12月6日付 『毎日新聞』コラム「発信箱」 元村有希子氏
「科学と芸術の再開」
モーツアルトは1791年12月5日、35才で死んだ。その作品は今も多くの人を引きつける。
小柴昌俊・東京大特別栄誉教授が「モーツアルトとアインシュタインはどちらが天才か」について語っていた。
アインシュタインの相対性理論は世界観を変えたが、もし彼がいなかったとしても誰かが同じことを考えついただろう。しかしモーツアルトの旋律は他の誰にも生み出せない。だから「モーツアルトの方が天才だ」という。
芸術作品は絶対不可侵の価値を持つ。一方、科学は成果が試され、否定されたり修正されながら進歩していくから、単純な比較は難しい。当のアインシュタインは「死ぬことはモーツアルトが聴けなくなることさ」という言葉を残している。
近年、科学と芸術の出会いを目指す取り組みが増えてきた。 9回目の「ロレアル色の科学と芸術賞」金賞を受賞した北岡明佳・立命館大学教授は錯覚の研究者だ。「目の錯覚」がなぜ起きるのか、脳科学の視点から解明しながら、原理を応用した錯視デザイン画を描いている。
とぐろを巻いた蛇の模様がぐるぐると回る「蛇の回転」は代表作の一つだ。
考えてみれば科学も芸術も、感動から入ってその背景にある真理を見つめる仕事である。対立的にとらえる必要はないのかもしれない。

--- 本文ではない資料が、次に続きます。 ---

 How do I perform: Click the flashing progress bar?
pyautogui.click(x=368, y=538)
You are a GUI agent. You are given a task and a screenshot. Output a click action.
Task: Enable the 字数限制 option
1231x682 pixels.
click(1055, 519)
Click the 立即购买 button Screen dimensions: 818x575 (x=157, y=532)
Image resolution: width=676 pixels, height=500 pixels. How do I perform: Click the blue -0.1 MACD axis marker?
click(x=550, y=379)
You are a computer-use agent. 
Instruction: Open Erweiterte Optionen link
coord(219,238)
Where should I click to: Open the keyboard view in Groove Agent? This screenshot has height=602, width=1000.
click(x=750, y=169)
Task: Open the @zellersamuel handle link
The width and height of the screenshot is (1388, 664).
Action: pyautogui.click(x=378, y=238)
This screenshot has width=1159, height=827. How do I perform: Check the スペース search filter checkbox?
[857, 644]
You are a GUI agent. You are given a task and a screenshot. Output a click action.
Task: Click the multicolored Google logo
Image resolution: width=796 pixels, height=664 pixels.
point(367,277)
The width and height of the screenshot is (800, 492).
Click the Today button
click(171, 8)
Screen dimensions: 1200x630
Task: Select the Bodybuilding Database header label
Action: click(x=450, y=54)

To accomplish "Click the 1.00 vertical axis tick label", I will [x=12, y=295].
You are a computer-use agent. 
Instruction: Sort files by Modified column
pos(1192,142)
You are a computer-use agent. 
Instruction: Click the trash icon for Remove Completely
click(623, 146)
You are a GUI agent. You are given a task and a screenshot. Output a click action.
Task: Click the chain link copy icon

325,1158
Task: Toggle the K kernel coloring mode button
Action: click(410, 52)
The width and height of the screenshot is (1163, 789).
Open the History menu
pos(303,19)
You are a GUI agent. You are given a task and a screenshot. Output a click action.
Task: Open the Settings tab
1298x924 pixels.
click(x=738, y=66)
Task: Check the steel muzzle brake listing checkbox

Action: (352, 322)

レオナルド・ダヴィンチは画家であり、科学者だった。学問が今日ほど細分化されていない時代の天才だ。「枠」にとらわれず科学と芸術の間を自在に行き来する人が増えれば、科学はもっと身近で魅力的になると思う。(環境科学部)
科学が人間を絶望させる時代が続いてきたと思う。
人間に夢をあたえる科学であって欲しい。
そうすれば科学は芸術に近づく、あるいは歩みよる。